Back in the heyday of the Second Great Age of Video Game Consoles, the Era of Eight-bit, Mega Man was easily my favorite series of video games. Not only were the games fun and challenging, but Keiji Inafune’s distinctive cartoony graphics made them charming as well:
As a result, I was generally amused to find Christopher Bringhurst‘s awesome mash-up of popular characters from all branches of nerddom (movies, cartoons, and video games) re-envisioned in the iconic Mega Man style:
(In addition to the above work, Megamalagmation, there’s also 201 Mega Men, which transforms two-hundred other video game characters into the Inafune style.)

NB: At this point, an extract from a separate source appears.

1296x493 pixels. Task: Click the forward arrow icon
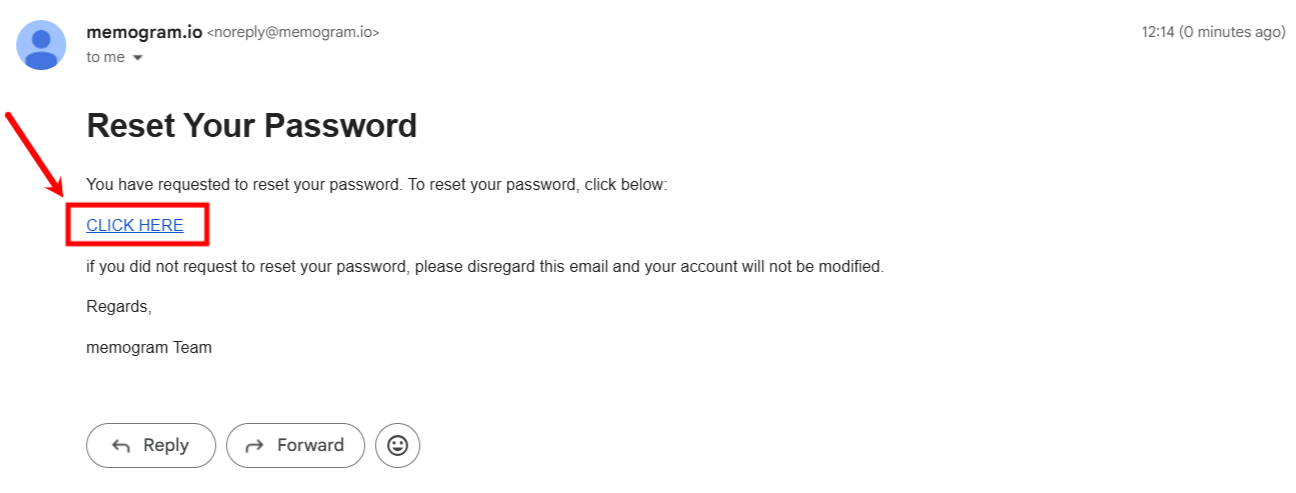pyautogui.click(x=255, y=446)
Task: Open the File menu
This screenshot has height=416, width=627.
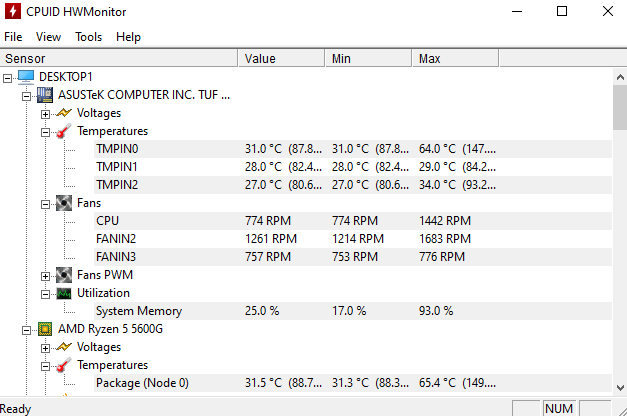Action: pyautogui.click(x=13, y=37)
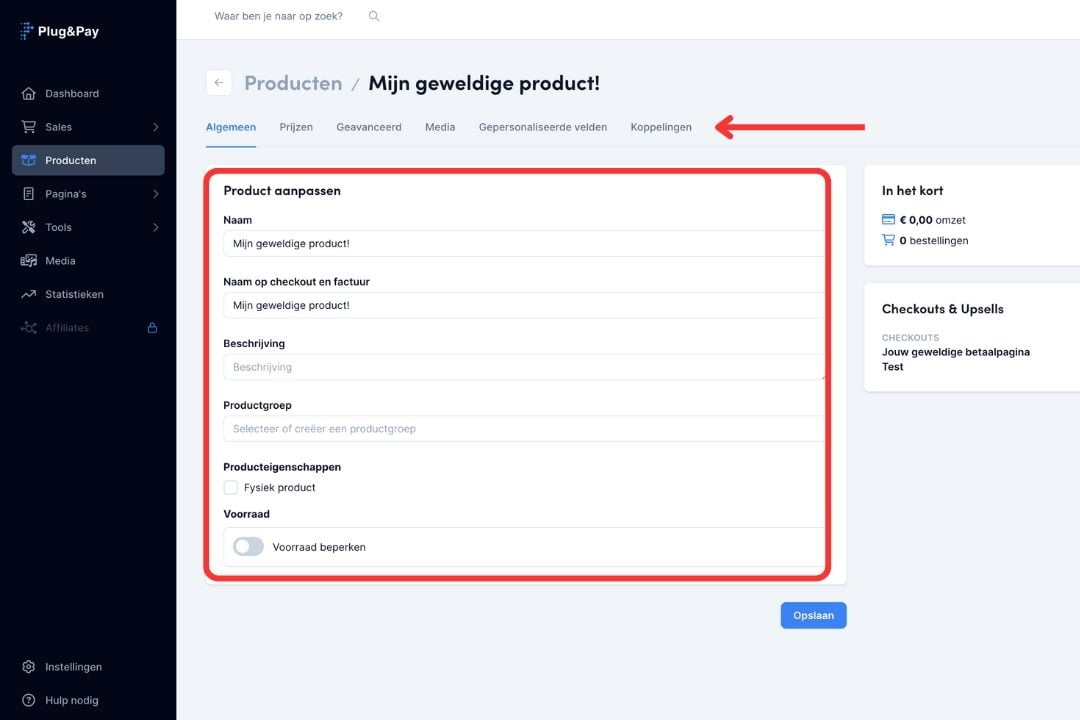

To my chagrin, however, I could find no Doctor Who characters in Megamalgamation, a problem I decided to fix. I busted out my graph paper and began rendering an Eleventh Doctor in Mega Man style before I realized I needed to find some kind of “8-bit art” program to render them onscreen. With a little help from Google, I found such a program… but also found that folks had beaten me to the Gallifreyan punch.
For example, Fayyaad Hendricks has produced Megaman Who, which Inafunates all eleven incarnations of the Doctor:
TheRandomFactor has this clever revamping of the Mega Man boss-select screen, with all eleven Doctors arranged around the TARDIS, called the Circle of Lives:
He’s also produced this epic Mega Man meets Gauntlet 8-bit battle:
More generally, I found a treasure trove of “retro video-game” themed Doctor Who. For example, here’s Rippletron‘s Choose your Doctor
or iheart8bit‘s (cross-stitched!) Doctor montage.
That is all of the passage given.